* _Reading text_
_ _ _

Skip to main content

Command Palette

Search for a command to run...

Observability Is Not Dashboards — How I Actually Use Datadog in Production

Updated
5 min read

Many teams say they “have observability”.

Usually that means:

  • CPU graphs

  • memory usage

  • request count

  • maybe error rate

Those are useful, but they are not observability.

They are infrastructure visibility.

Observability only starts when you can answer a different kind of question:

“Why is this specific user request slow right now?”

Not average latency.
Not system health.

A concrete request, in a real moment, under real load.

This is how I use Datadog in practice: not as a monitoring wall, but as a debugging environment for live systems.


The Shift That Changed Everything

Earlier in my career, monitoring meant:

  1. Alert fires

  2. Look at dashboards

  3. Guess which service is responsible

  4. SSH into machines

  5. Grep logs

This works for small systems.

It collapses in distributed architectures.

In microservices, a single request might pass through:

  • API gateway

  • authentication

  • core service

  • cache

  • database

  • message broker

  • async worker

  • third-party API

Dashboards don’t reconstruct that story.

Traces do.

The biggest shift was moving from service health to request behavior.


The Three Pillars (How They Actually Connect)

People often mention logs, metrics and traces as separate tools.

They are not.

They are three zoom levels of the same incident.

Metrics — “Something is wrong”

Traces — “Where it is wrong”

Logs — “What exactly happened”

The value appears when you can jump between them in seconds.

That is the core reason I rely heavily on Datadog’s APM rather than only metrics.


Starting Point: The Latency Graph

Most real incidents I’ve seen start the same way:

Latency increases slightly.

Not a spike.
Not an outage.

Just p95 drifting from 180ms → 400ms → 900ms over 20 minutes.

Error rate is still normal.

This is the most dangerous state in production: a system degrading without failing.

In Datadog I rarely start with CPU or memory.

I start with:

Service → APM → Endpoint latency → p95/p99

Because users don’t experience servers.
They experience requests.


From Metric to Trace

Once I see a slow endpoint, the next step is not guessing.

I open a real trace.

This is where observability becomes different from monitoring.

A single trace shows:

  • every service hop

  • DB queries

  • external calls

  • cache usage

  • retries

  • time spent waiting vs executing

Now the system is no longer abstract.

I’m looking at a specific request that actually happened.

Very often the problem is immediately visible:

  • a 2.4s external API call

  • a blocking call inside async flow

  • N+1 database queries

  • a retry storm

  • thread pool saturation

Without tracing, these issues look identical from metrics.


The Most Valuable Feature: Outliers

Averages hide incidents.

I care much more about the slowest 1%.

In Datadog I frequently filter:

“Show traces where duration > 2 seconds”

This reveals patterns dashboards never show.

_ _ _

* _Supplied data_
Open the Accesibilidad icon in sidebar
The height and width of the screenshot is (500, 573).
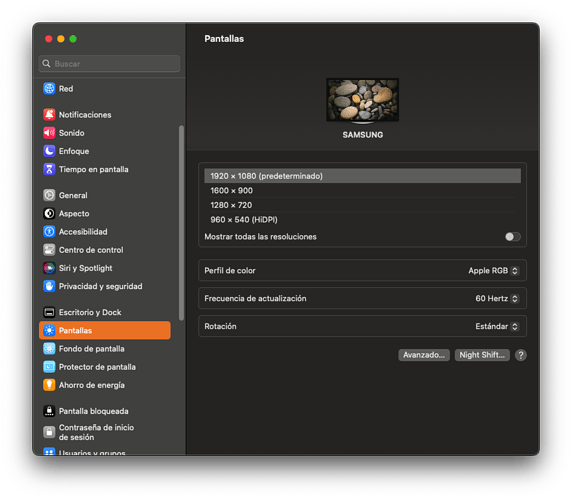pos(49,232)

_ _ _

* _Stated exercise 1_
Repeat the part of the observability article that opens with the words containing "The value appears" and closes with "Not a spike.".
* _Stated exercise 2_
According to the observability article, what values does p95 latency drift through over 20 minutes?
The lines have no connection to the observability article.

* _Full solution 1_
The value appears when you can jump between them in seconds.

That is the core reason I rely heavily on Datadog’s APM rather than only metrics.


Starting Point: The Latency Graph

Most real incidents I’ve seen start the same way:

Latency increases slightly.

Not a spike.

* _Full solution 2_
From 180ms to 400ms to 900ms.